In this paper, we propose a novel approach called Uncertainty-guided Asymmetric Consistency Domain Adaptation (UCDA) for medical image classification. The UCDA approach leverages the Uncertainty-guided Source-free Transfer Learning (USTL) and Asymmetric Consistency Learning (ACL) modules to enhance domain adaptation performance. The major issue this paper solved is to release the necessity of accessing source data in domain adaptation for medical image classification. The USTL module is introduced as an uncertainty-guided domain adaptation method, enabling effective alignment between the source and target domains.
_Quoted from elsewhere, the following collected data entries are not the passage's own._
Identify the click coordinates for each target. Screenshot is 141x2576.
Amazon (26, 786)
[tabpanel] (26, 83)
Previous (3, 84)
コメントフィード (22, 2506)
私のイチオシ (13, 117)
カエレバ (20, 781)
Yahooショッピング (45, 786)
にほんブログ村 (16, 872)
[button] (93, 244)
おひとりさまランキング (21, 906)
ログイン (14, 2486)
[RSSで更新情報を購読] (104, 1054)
By quantifying the uncertainty of the source domain model, the UA module ensures secure knowledge transfer from the source to the target domain, preventing overconfidence in the network. Furthermore, the ACL module measures the discrepancy between the feature spaces of the source and target models. It incorporates inter-domain and intra-domain metric learning loss functions to improve the performance of the target domain model. Experimental results demonstrate the superiority of the proposed UCDA method compared to baseline methods, achieving better performance while reducing annotation workload. Across three datasets, UCDA consistently outperforms several baseline methods, revealing its potential for medical image classification tasks.

However, it is important to note that UCDA still requires a certain amount of labeled medical images. One limitation of UCDA is that its performance might deteriorate when facing new scenarios with significant distribution differences from previous domains. Therefore, future research will focus on exploring transfer learning and unsupervised learning techniques to further enhance medical image classification performance. By addressing the limitations and continuously advancing the proposed approach, we aim to contribute to the field of medical image analysis and provide valuable insights for real-world applications.